* [Directions for this task] Within the material below, transcribe exactly the lines from the one holding "Task: Click the Show/Hide" through the one holding "Click the blue used", keeping both ends and skipping the rest.

[Exercise data]

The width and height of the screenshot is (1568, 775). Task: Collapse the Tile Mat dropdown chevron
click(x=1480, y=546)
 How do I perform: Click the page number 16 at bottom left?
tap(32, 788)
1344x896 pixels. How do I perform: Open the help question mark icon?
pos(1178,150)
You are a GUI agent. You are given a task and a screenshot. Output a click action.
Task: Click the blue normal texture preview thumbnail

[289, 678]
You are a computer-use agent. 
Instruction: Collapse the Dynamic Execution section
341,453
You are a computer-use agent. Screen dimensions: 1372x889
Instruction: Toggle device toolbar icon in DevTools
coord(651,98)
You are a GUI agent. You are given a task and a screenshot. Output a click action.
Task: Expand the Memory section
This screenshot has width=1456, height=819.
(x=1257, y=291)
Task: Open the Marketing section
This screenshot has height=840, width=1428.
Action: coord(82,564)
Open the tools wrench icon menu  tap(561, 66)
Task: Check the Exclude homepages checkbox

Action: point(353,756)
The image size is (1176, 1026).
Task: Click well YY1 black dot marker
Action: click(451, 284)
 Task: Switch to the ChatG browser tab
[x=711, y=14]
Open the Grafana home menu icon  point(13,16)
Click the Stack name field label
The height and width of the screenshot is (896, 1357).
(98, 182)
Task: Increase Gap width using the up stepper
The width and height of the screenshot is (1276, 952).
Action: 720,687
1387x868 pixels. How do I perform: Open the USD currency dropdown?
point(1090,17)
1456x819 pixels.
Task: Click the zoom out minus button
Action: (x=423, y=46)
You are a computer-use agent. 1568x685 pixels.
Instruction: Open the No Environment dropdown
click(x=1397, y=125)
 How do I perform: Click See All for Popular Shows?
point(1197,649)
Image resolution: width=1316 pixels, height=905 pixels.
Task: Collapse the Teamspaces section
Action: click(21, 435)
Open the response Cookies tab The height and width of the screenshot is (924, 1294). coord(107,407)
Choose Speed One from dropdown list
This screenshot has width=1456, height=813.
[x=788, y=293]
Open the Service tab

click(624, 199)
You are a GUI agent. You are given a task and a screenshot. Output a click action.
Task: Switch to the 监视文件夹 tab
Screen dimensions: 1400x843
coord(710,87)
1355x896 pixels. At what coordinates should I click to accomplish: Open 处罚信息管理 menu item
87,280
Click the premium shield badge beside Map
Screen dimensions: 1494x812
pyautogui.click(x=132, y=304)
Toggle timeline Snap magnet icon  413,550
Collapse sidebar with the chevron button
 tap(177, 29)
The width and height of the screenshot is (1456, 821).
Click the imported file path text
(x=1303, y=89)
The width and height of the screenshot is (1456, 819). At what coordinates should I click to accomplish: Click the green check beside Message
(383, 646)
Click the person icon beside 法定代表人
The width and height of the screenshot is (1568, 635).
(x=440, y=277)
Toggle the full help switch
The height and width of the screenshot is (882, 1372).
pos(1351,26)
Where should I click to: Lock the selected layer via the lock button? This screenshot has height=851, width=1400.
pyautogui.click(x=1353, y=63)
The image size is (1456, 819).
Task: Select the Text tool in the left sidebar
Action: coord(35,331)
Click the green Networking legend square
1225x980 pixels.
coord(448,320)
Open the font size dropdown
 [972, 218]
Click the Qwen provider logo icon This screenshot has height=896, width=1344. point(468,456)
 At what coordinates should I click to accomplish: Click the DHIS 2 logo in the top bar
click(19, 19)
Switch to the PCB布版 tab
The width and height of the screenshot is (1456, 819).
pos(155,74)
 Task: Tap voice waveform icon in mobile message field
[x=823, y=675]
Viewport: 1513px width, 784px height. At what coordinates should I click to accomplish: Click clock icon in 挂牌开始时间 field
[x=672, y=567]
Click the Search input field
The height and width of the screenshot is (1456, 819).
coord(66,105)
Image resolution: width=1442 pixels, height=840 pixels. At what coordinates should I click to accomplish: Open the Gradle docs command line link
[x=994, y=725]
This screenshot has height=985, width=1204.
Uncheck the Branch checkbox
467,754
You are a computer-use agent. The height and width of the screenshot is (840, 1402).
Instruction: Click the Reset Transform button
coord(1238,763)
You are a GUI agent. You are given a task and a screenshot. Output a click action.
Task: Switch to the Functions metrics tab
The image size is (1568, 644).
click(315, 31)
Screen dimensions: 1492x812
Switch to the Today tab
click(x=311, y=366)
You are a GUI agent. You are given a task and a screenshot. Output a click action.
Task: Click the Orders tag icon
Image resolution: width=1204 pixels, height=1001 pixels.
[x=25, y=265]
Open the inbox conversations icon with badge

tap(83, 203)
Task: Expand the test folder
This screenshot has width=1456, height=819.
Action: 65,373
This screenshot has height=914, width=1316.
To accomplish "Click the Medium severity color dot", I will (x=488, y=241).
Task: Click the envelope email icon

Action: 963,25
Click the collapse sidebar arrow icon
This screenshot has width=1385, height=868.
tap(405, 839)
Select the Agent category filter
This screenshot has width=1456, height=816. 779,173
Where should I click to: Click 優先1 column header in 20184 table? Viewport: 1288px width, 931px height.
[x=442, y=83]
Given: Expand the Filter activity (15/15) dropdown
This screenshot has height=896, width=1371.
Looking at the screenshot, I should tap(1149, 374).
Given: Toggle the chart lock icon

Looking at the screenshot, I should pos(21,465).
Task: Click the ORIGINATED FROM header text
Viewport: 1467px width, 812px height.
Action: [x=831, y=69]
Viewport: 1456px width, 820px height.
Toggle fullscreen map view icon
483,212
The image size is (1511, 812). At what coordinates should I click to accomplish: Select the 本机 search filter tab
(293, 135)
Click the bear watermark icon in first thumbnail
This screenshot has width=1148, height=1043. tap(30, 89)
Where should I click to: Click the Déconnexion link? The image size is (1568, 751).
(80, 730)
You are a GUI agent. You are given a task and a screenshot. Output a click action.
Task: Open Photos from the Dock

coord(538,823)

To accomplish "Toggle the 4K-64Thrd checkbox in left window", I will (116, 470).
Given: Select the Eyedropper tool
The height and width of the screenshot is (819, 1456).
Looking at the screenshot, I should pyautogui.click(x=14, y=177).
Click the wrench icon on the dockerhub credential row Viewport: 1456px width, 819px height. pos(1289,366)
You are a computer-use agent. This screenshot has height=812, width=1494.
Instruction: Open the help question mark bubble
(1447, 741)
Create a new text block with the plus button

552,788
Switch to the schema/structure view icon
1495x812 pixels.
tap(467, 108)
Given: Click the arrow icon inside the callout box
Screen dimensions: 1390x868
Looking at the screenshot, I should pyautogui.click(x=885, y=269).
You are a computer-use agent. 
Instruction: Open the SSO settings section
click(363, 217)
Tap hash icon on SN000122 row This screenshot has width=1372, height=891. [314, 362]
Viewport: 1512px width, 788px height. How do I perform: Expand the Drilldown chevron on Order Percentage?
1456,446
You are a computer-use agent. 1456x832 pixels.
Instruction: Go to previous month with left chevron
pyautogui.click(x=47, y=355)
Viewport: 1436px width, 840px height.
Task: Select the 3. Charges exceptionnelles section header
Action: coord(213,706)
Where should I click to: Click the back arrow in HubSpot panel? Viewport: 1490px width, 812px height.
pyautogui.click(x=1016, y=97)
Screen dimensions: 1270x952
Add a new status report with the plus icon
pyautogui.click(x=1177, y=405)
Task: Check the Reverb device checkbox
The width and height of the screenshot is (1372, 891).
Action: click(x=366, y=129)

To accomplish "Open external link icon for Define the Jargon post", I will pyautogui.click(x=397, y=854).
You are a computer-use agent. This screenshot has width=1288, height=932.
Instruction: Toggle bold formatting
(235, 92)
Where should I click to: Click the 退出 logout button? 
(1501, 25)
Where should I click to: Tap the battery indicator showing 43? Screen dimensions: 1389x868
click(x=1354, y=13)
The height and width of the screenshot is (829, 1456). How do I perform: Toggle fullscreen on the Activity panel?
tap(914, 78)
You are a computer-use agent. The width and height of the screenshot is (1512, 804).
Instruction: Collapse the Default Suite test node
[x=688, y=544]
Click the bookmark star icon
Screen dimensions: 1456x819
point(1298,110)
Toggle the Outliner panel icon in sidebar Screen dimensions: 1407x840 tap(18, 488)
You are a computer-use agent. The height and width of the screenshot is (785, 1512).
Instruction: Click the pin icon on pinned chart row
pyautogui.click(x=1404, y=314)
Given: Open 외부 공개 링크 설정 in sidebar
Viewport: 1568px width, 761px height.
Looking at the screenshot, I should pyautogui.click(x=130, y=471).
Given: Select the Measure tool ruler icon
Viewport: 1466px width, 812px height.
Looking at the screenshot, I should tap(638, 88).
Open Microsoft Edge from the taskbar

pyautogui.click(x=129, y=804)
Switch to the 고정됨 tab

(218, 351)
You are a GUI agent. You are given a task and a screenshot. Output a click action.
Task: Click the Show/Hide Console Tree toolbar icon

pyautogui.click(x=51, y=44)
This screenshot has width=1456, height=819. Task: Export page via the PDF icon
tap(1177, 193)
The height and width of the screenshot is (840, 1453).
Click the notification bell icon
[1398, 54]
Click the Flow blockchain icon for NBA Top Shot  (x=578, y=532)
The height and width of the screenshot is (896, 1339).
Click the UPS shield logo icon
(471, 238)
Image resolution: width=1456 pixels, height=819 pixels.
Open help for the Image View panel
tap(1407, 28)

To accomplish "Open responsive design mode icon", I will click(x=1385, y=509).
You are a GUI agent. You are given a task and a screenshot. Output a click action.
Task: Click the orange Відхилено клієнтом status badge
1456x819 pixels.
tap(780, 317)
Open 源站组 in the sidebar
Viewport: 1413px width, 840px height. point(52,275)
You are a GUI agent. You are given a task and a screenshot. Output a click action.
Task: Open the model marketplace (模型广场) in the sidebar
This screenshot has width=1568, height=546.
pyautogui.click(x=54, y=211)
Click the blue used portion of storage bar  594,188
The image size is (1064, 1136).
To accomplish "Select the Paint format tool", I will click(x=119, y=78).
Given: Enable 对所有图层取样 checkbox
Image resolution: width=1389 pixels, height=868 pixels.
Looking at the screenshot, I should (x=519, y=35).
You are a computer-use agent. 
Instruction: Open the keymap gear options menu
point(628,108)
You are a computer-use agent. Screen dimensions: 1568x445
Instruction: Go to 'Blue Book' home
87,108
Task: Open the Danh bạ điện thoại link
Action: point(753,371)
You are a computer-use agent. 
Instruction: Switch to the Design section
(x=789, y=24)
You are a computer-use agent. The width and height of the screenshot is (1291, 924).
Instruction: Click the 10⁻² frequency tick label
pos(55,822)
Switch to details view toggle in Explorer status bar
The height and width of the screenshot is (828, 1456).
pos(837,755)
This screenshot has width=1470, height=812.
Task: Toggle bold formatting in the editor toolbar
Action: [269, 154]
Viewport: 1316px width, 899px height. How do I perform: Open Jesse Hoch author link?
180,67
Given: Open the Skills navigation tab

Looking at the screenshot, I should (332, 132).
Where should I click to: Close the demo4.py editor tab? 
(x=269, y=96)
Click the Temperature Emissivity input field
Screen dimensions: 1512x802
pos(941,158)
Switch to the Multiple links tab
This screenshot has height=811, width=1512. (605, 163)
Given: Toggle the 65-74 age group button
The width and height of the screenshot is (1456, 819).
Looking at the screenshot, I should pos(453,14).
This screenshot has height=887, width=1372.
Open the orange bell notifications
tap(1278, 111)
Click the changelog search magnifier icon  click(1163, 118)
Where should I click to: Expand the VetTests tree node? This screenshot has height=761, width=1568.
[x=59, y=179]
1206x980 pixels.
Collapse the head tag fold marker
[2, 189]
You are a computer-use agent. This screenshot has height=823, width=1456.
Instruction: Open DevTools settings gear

[/Exercise data]

* [Result of the exercise]
Task: Click the Show/Hide Console Tree toolbar icon

pyautogui.click(x=51, y=44)
This screenshot has width=1456, height=819. Task: Export page via the PDF icon
tap(1177, 193)
The height and width of the screenshot is (840, 1453).
Click the notification bell icon
[1398, 54]
Click the Flow blockchain icon for NBA Top Shot  (x=578, y=532)
The height and width of the screenshot is (896, 1339).
Click the UPS shield logo icon
(471, 238)
Image resolution: width=1456 pixels, height=819 pixels.
Open help for the Image View panel
tap(1407, 28)

To accomplish "Open responsive design mode icon", I will click(x=1385, y=509).
You are a GUI agent. You are given a task and a screenshot. Output a click action.
Task: Click the orange Відхилено клієнтом status badge
1456x819 pixels.
tap(780, 317)
Open 源站组 in the sidebar
Viewport: 1413px width, 840px height. point(52,275)
You are a GUI agent. You are given a task and a screenshot. Output a click action.
Task: Open the model marketplace (模型广场) in the sidebar
This screenshot has width=1568, height=546.
pyautogui.click(x=54, y=211)
Click the blue used portion of storage bar  594,188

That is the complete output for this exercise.